Tsamara dan Malala

Mungkin banyak orang termasuk saya yang gemes dengan kelakuan para wakil rakyat yang konon mewakili kita, tapi kadang tak mewakili kita sedikitpun. Mau protes, cuma bisa di media sosial. Sambil ngopi-ngopi ganteng lagi. Followers pun cuma sedikit.

Mau turun ke jalan, belum dapet tanggal-tanggal cantik. Mana asyik? Kalau tanggal cantiknya pada akhir bulan, gimana? Itu kan tanggal pas banyak orang gajian. Nggak kelas menengah banget, sejahtera kok demo. Ramaikan kedai-kedai kopi asing, sambil… ya itu tadi, protes di media sosial.

Tapi kok belakangan ini, bisa-bisanya ada anak muda yang tak hanya berani bicara lantang mengkritisi ketidakberesan, tapi juga turun ke palagan. Namanya, Tsamara Amany Alatas.

Perempuan berusia 21 tahun itu tak cuma piawai memanfaatkan media sosial – khas milenial – dalam menyampaikan pemikirannya, tapi ikut bertarung di kancah politik praktis melalui Partai Solidaritas Indonesia (PSI).

Tsamara tampaknya sadar, perubahan tak akan datang kalau setiap hari anak-anak muda hanya sibuk memikirkan feed yang bagus untuk akun Instagram mereka. Atau, menjadi aktivis media sosial sekalipun.

Seperti dikatakan Malcolm Gladwell bahwa gerakan melalui media sosial tidak memiliki struktur dan karakter layaknya organisasi pergerakan.
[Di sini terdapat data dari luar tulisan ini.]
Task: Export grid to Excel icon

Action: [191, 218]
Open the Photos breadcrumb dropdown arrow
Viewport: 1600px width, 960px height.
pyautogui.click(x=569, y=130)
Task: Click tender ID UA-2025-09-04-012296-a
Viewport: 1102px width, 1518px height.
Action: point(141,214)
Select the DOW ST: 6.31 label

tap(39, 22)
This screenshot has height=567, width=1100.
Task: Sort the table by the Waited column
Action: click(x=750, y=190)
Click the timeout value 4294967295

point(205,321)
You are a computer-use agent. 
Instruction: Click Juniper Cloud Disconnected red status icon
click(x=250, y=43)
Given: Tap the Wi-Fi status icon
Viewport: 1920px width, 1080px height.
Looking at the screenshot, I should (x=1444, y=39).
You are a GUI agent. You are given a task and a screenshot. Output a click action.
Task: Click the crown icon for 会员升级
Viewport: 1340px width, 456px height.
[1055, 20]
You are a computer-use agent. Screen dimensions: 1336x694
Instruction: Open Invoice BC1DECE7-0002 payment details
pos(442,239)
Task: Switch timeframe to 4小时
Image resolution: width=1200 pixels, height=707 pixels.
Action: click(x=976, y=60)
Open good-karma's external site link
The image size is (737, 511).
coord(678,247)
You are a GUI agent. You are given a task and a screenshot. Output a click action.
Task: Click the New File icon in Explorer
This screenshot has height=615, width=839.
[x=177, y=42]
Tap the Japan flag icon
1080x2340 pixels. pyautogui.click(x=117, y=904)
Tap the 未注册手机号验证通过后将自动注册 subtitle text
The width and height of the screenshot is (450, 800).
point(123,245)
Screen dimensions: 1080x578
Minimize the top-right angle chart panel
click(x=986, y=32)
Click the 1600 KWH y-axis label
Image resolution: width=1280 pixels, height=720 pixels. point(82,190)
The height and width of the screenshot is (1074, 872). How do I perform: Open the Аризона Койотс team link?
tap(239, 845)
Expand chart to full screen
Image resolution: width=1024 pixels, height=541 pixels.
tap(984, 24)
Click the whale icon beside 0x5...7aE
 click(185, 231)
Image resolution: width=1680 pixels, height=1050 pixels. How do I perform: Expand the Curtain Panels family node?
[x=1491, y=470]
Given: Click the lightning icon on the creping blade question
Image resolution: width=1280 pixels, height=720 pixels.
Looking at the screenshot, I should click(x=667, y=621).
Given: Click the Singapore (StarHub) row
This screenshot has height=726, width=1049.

Media sosial hanya menang dalam membangun jaringan, sementara gerakan sosial maupun politik tak bisa hanya mengandalkan jaringan.

Ia harus tumbuh dalam sebuah organisasi, karena tanpanya sulit untuk membicarakan strategi maupun membuat keputusan-keputusan di lapangan.

Belakangan, nama Tsamara Amany semakin mencuat saat beradu argumentasi di Twitter dengan Fahri Hamzah, politisi paling independen di negeri ini. Tsamara yang ketua DPP PSI, pak Fahri yang… Kalau jabatan pak Fahri di PKS sekarang, apa ya gaes?

Twitter memang menjadi panggung untuk saling beradu argumentasi dari yang tidak penting sampai yang penting banget. Twitwar antara Tsamara dan Fahri Hamzah bermula dari kicauan Fahri Hamzah yang secara gamblang mendukung penuh Pansus Hak Angket KPK.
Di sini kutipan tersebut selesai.